● **What is expected**: Please make an exact copy of the lines from the one holding "Where should I" through the end of the data, both ends included, with no pictures.

● **Given information**:
● ● ● ●

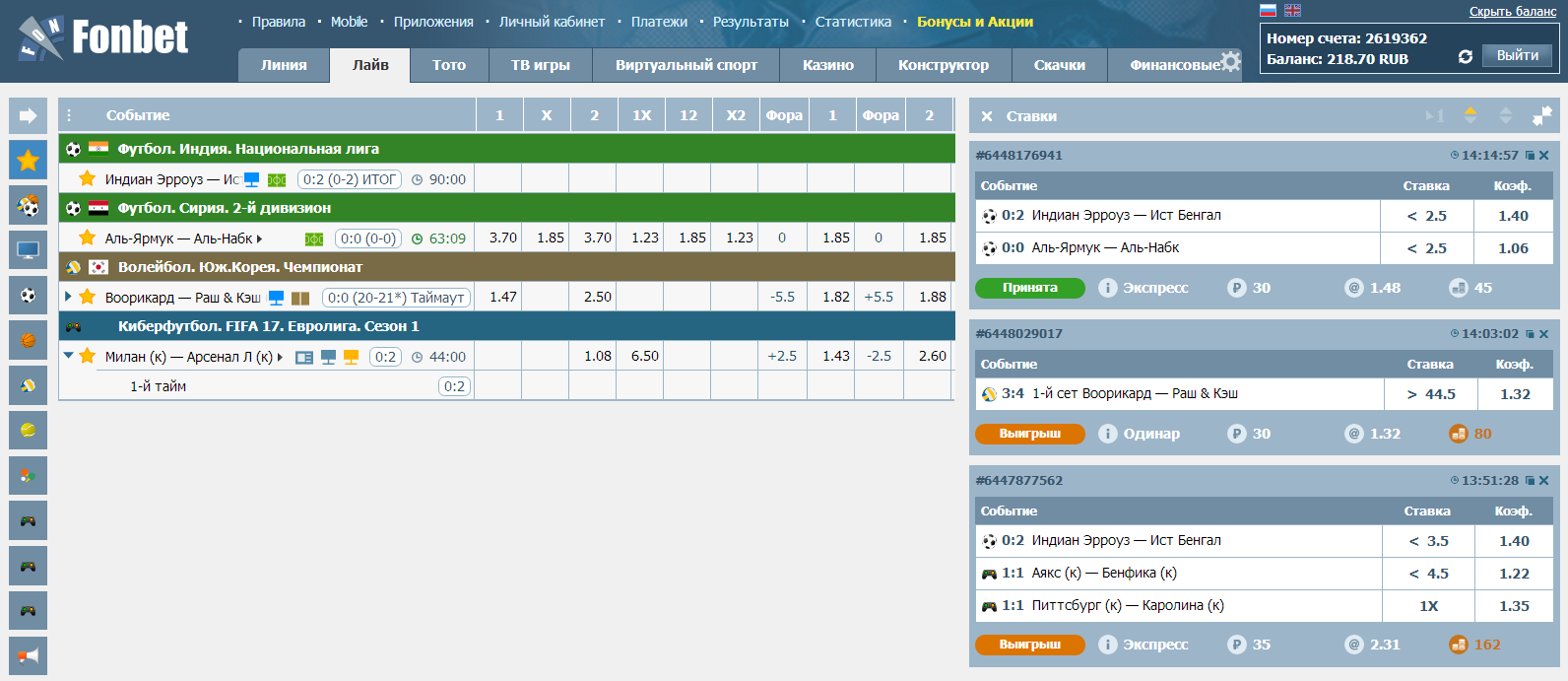The width and height of the screenshot is (1568, 681).
Task: Toggle favorite star for Аль-Ярмук — Аль-Набк
Action: (87, 238)
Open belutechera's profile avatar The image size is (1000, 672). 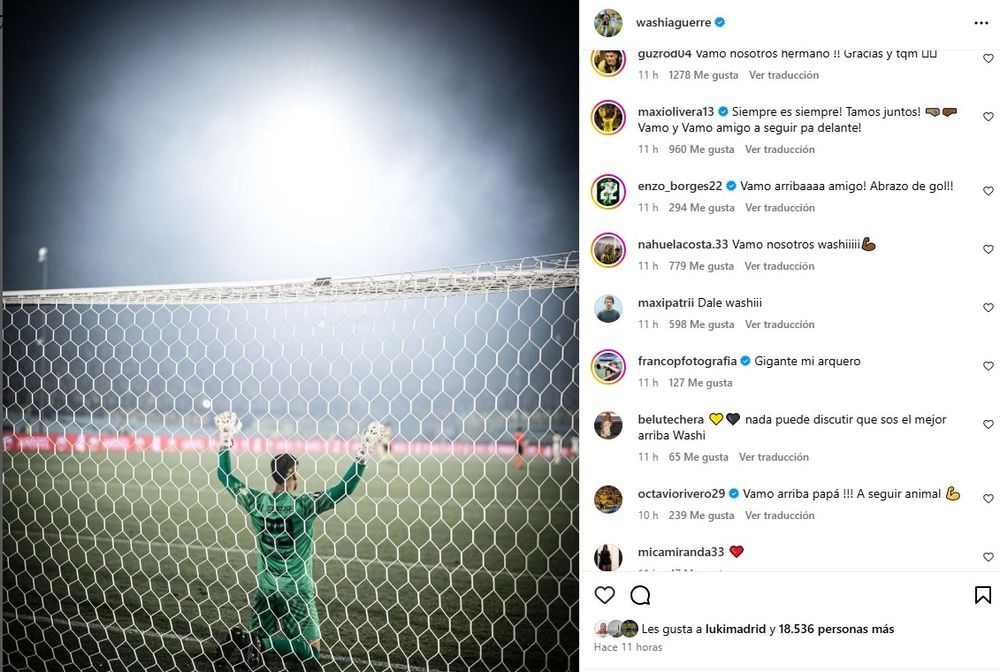(x=608, y=425)
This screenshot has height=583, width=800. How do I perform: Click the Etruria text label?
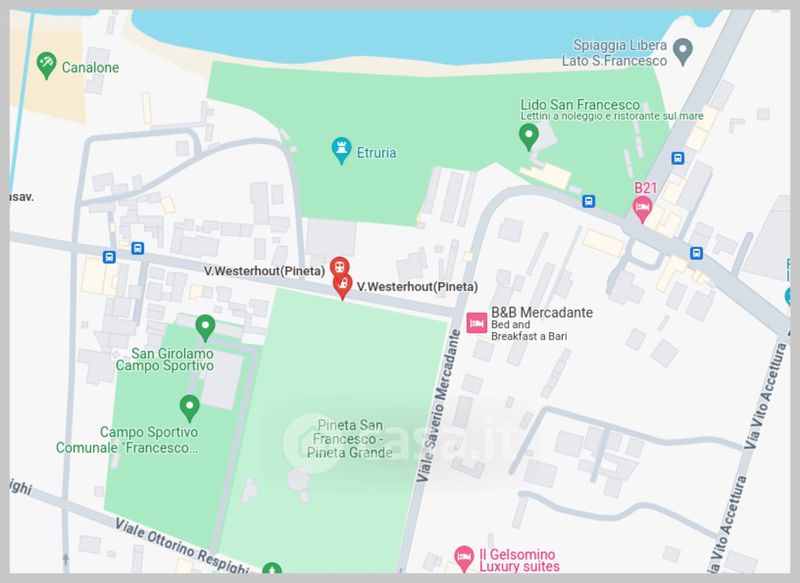[x=376, y=153]
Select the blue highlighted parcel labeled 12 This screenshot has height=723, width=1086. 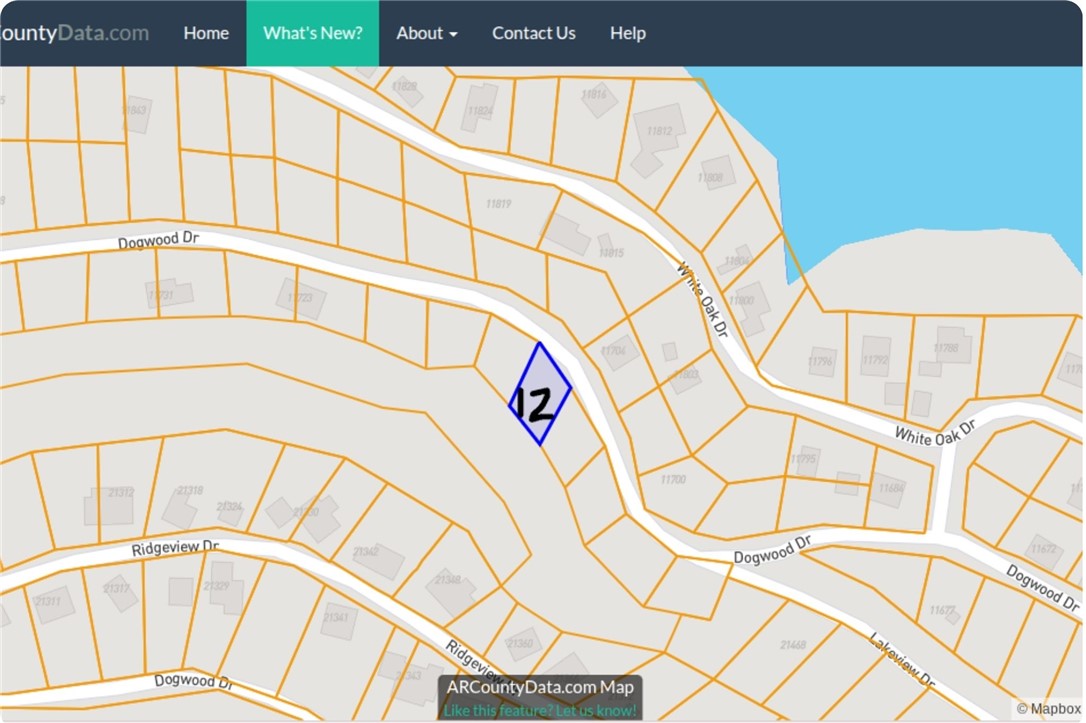[540, 395]
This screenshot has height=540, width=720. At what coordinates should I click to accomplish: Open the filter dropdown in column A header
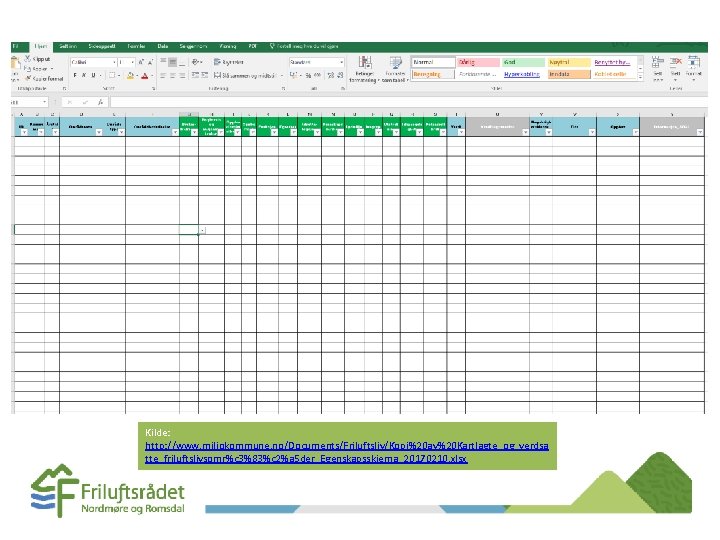[24, 132]
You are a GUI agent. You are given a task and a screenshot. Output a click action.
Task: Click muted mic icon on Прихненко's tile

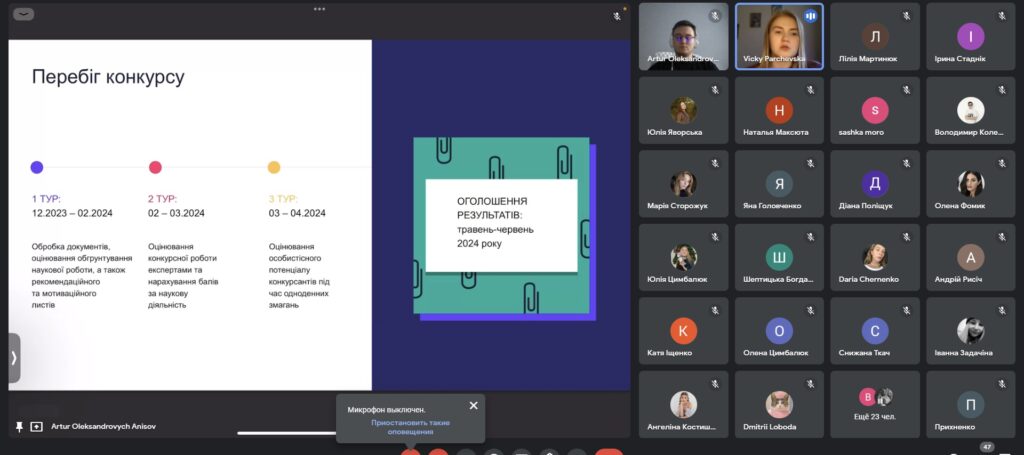(x=1002, y=383)
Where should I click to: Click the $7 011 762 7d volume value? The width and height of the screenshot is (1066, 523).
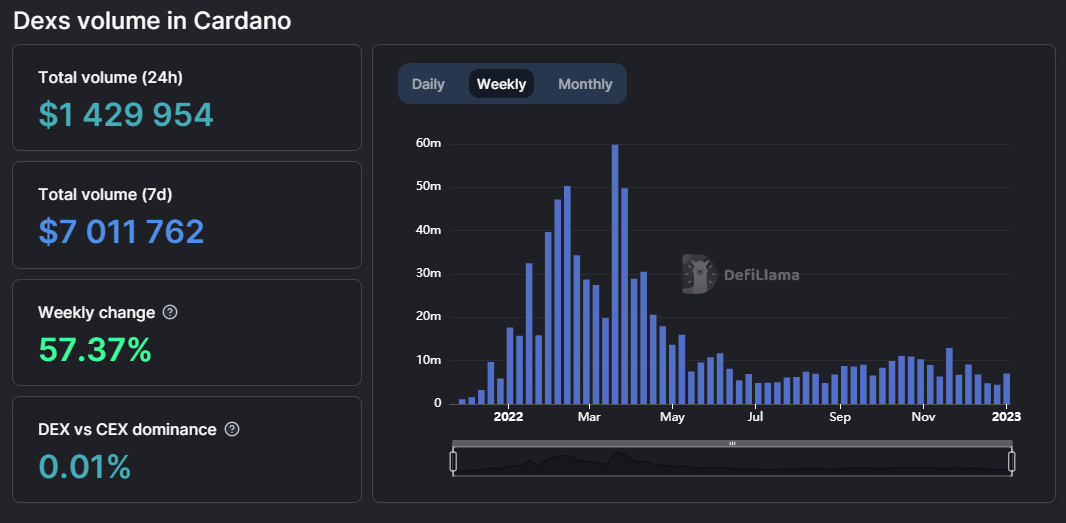pyautogui.click(x=121, y=232)
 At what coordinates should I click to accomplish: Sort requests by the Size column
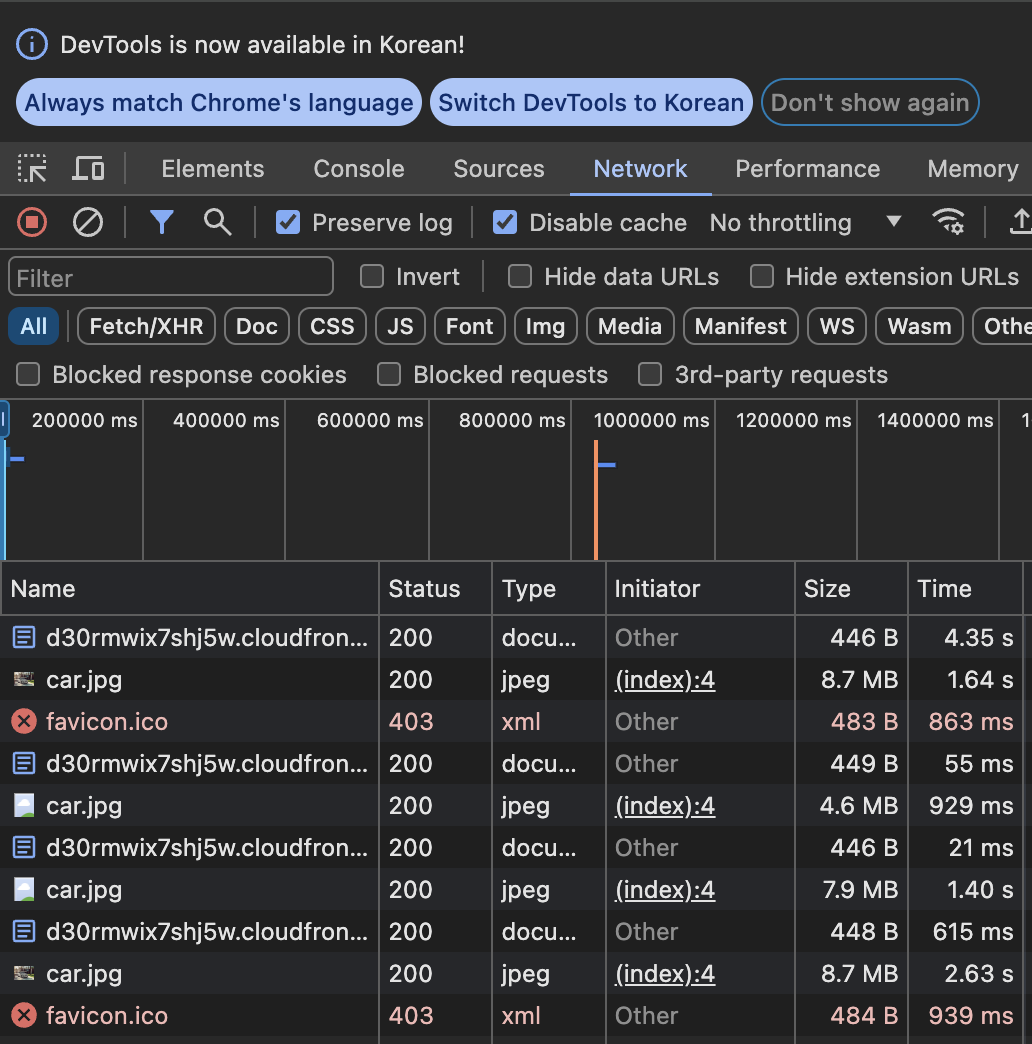click(827, 589)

● ● ● ●

● **Answer section**:
Where should I click to: Click the $7 011 762 7d volume value? The width and height of the screenshot is (1066, 523).
pyautogui.click(x=121, y=232)
 At what coordinates should I click to accomplish: Sort requests by the Size column
click(827, 589)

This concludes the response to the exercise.